= Carl Whiting =

New Zealand sailor

Carl (Tiny) Whiting, born 1981 in Auckland (previously known as Carl Williams), is a New Zealand sailor who has competed at the Summer Olympics and in multiple America's Cups.
==Sailing==
His mother is well-known sailing tutor Penny Whiting.

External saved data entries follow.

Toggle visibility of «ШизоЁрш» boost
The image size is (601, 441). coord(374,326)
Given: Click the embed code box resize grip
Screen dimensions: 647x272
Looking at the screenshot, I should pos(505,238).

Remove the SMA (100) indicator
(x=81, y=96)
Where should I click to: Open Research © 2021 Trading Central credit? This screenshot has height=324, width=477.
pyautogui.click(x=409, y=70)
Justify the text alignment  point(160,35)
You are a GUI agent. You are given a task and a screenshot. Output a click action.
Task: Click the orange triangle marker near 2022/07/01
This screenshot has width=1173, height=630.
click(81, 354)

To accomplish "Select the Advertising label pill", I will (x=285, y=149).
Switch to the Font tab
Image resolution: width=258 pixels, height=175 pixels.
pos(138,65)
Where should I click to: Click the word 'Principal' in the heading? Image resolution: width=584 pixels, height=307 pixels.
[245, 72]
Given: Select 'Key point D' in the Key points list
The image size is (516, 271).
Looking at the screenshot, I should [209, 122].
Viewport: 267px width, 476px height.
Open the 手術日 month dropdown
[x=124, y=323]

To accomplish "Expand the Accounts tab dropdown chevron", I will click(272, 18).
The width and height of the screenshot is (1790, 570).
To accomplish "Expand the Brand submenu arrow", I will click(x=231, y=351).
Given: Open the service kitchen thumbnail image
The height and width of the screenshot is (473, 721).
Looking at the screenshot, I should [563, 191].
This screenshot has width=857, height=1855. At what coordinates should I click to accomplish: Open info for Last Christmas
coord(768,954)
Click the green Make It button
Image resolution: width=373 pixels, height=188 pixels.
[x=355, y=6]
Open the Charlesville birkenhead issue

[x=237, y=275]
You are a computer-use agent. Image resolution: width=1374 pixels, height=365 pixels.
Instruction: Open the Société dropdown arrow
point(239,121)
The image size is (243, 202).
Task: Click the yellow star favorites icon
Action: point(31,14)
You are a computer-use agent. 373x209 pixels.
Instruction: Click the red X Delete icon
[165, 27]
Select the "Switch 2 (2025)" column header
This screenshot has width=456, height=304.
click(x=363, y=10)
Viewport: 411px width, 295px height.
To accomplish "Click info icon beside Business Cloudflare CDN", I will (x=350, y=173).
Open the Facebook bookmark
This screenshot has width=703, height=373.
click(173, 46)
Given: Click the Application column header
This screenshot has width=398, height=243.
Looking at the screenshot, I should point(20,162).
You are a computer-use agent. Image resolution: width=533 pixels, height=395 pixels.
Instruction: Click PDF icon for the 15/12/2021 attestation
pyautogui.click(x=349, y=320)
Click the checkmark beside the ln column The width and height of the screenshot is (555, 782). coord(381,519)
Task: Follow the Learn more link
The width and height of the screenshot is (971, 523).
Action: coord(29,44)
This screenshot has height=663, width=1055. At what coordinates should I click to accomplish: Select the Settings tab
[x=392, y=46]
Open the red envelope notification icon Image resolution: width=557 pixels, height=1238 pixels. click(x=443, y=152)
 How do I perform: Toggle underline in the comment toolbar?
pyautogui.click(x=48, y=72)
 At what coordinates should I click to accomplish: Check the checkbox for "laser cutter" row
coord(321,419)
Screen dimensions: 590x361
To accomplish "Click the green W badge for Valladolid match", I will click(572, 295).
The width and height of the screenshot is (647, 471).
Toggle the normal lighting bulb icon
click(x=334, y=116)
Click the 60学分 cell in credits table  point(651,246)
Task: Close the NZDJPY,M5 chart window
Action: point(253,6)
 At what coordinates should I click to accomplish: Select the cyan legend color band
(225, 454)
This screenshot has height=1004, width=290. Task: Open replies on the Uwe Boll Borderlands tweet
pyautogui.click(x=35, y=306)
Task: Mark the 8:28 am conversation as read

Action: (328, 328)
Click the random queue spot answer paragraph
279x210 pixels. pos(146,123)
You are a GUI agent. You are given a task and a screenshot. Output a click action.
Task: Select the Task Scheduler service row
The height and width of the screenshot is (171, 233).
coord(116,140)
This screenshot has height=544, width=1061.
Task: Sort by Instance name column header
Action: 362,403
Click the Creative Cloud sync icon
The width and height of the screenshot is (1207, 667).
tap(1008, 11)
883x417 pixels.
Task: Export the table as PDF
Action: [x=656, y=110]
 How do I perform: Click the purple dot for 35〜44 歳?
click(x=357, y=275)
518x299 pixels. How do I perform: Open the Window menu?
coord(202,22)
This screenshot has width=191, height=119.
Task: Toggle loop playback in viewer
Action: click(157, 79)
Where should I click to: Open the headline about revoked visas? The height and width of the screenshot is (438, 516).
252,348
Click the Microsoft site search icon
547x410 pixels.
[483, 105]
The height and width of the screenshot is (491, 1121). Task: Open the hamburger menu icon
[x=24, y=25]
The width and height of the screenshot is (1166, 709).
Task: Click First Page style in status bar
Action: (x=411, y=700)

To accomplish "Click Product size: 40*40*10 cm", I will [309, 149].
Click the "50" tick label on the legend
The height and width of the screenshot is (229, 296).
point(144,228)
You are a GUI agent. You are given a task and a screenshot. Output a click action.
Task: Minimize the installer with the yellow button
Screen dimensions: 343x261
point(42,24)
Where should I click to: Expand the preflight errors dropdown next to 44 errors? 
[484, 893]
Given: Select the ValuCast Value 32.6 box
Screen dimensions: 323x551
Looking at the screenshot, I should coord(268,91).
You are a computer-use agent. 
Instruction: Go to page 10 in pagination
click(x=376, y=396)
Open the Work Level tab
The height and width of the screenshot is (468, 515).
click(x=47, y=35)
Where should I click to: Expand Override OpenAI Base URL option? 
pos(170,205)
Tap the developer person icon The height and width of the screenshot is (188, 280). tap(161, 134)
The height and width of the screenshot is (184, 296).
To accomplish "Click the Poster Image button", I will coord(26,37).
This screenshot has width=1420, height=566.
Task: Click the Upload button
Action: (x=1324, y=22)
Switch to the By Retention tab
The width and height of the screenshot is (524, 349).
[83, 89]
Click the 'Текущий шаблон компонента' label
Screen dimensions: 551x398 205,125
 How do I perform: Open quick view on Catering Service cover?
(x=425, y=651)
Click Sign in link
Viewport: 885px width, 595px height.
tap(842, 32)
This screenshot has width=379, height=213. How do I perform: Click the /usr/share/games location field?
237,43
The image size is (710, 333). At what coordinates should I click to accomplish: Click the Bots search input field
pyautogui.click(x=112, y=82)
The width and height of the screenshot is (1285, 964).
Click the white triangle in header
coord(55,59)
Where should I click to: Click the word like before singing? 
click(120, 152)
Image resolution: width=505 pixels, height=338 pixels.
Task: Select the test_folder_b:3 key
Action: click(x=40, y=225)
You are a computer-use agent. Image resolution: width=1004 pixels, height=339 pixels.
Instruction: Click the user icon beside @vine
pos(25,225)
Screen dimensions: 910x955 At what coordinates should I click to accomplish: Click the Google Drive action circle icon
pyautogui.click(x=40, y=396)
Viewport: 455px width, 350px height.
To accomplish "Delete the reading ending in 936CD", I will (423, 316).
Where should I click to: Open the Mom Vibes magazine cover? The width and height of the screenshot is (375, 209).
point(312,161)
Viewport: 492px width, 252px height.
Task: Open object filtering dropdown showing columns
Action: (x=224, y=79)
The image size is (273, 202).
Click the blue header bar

Between 1995 and 1998 Whiting was part of the Royal New Zealand Yacht Squadron youth training scheme.

Whiting joined Team New Zealand as a trainee and reserve at age 16. He then sailed with Team New Zealand in their unsuccessful 2003 America's Cup before joining Oracle Racing for the 2007 Louis Vuitton Cup and 2010 America's Cup campaign.

Whiting teamed up with Hamish Pepper in the Star class and together they won the 2006 Star World Championships and represented New Zealand at the 2008 Summer Olympics, finishing ninth.

In 2009 he took up cycling and entered a team into the Tour of Southland while also working with Artemis Racing in the TP52 class.
==Cycling==
Whiting launched and managed Pure Black Racing, New Zealand's first international professional road cycling team, from 2010 to 2013. The team raced in USA, Canada, Singapore, New Zealand and Australia in 2011 and '12, including competing in the 2012 UCI Asia Tour.
==Jiu-Jitsu==
Whiting won first place in the blue belt, Master 1, ultra-heavy category at the World Master Brazilian jiu-jitsu 2014 Championship in California.

==Sailing business==
In 2020, Whiting and his wife Jasmine purchased the 55 ft yacht Emotional Rescue, which was the first monohull boat to win the PIC Coastal Classic in 1989. Their family-run business, Whiting Sailing, offers private charters, private sailing lessons and learn-to-sail courses in Auckland.